** START RECORDED INFORMATION **

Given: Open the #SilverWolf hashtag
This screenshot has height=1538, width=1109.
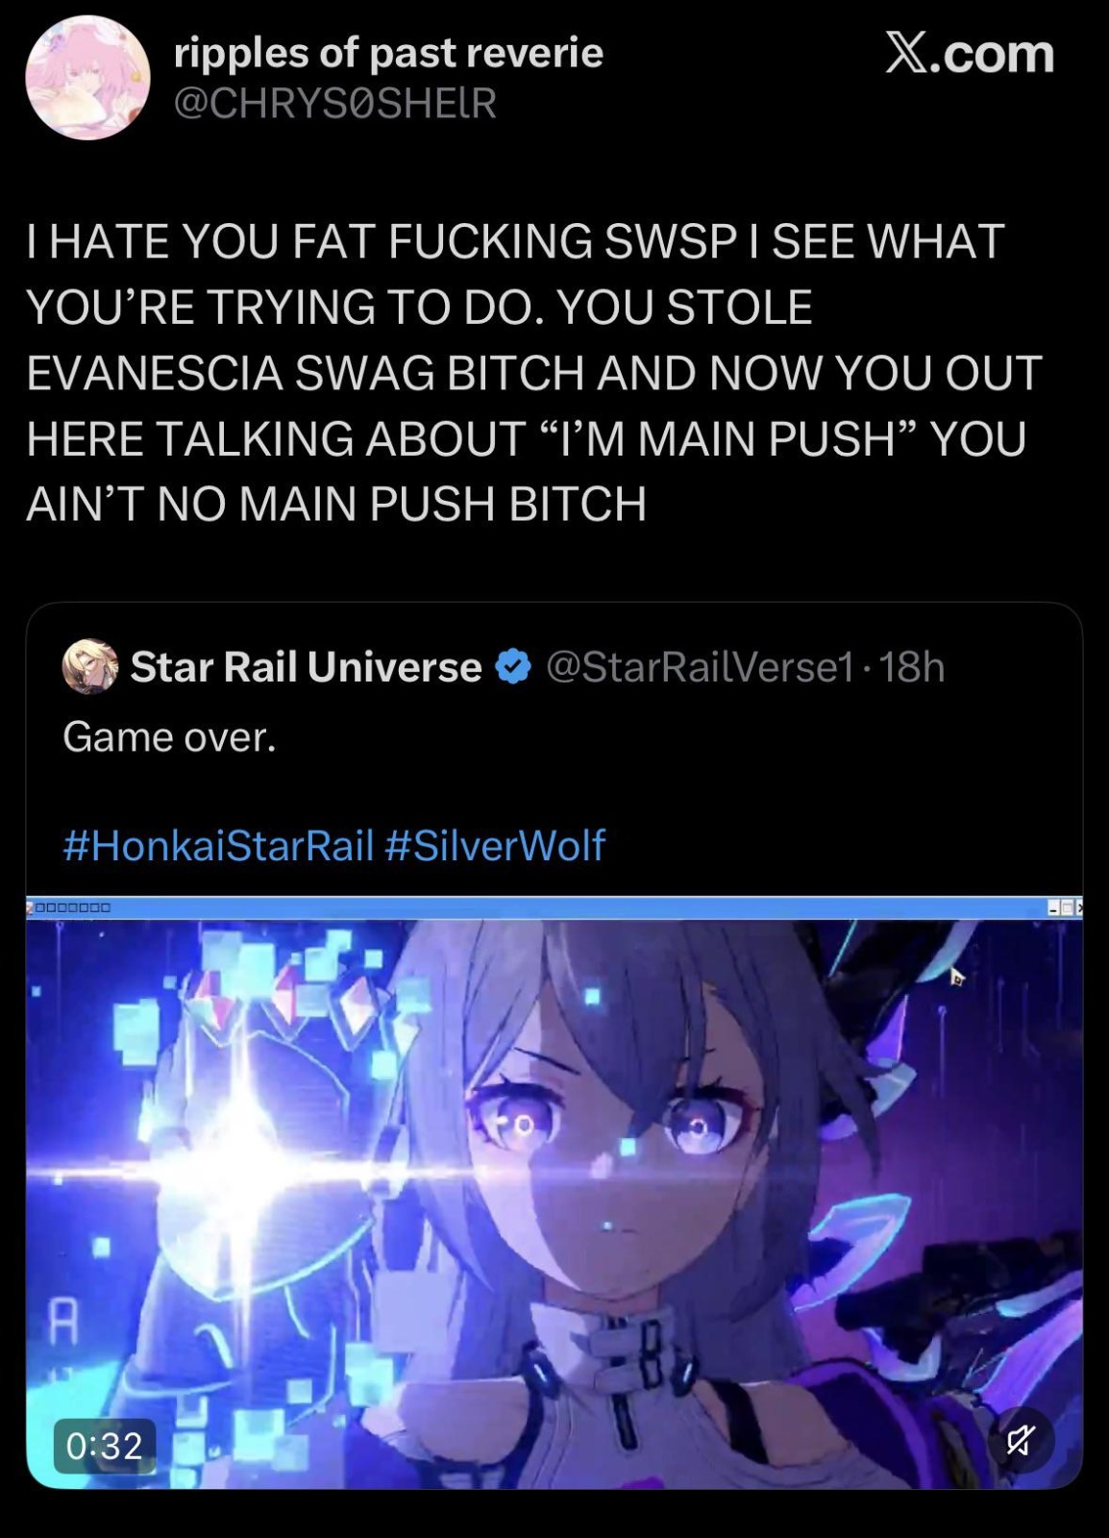Looking at the screenshot, I should coord(495,846).
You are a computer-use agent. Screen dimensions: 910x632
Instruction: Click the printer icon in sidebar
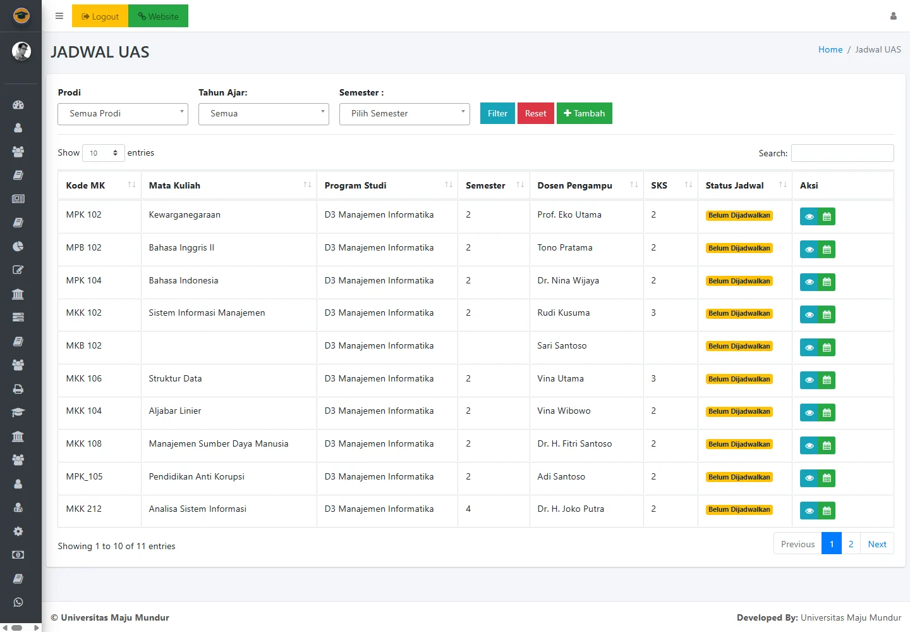(18, 389)
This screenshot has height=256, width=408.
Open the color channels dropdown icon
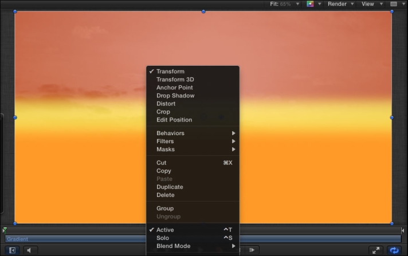(312, 4)
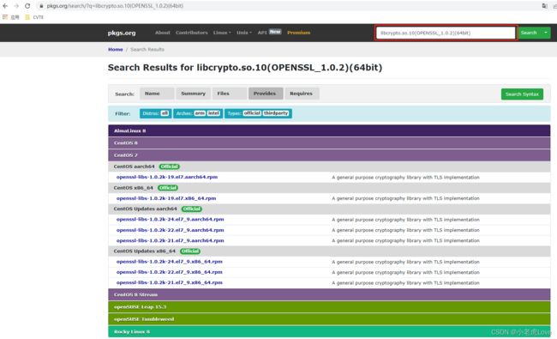Open the Linux dropdown menu
Viewport: 557px width, 339px height.
pyautogui.click(x=222, y=33)
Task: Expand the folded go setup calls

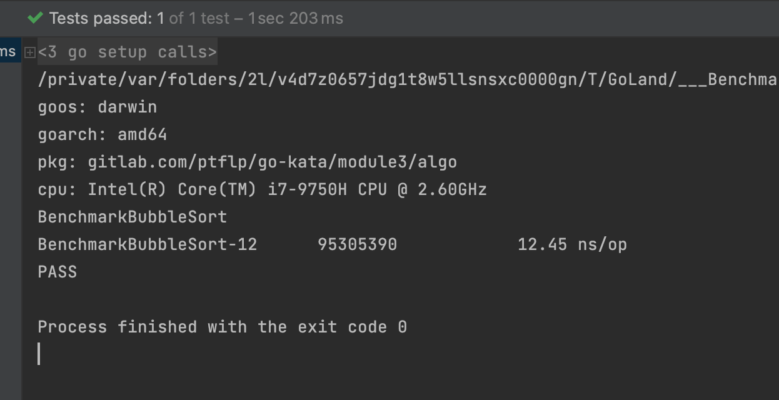Action: click(x=29, y=53)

** END RECORDED INFORMATION **

TO DO
Write out every one of the items above word for word, but leave out the pictures.

WRITTEN ANSWER
Given: Open the #SilverWolf hashtag
This screenshot has height=1538, width=1109.
Looking at the screenshot, I should coord(495,846).
You are a computer-use agent. Screen dimensions: 910x632
Instruction: Click the printer icon in sidebar
(18, 389)
This screenshot has height=256, width=408.
Open the color channels dropdown icon
(312, 4)
Open the Linux dropdown menu
Viewport: 557px width, 339px height.
pyautogui.click(x=222, y=33)
Task: Expand the folded go setup calls

Action: click(x=29, y=53)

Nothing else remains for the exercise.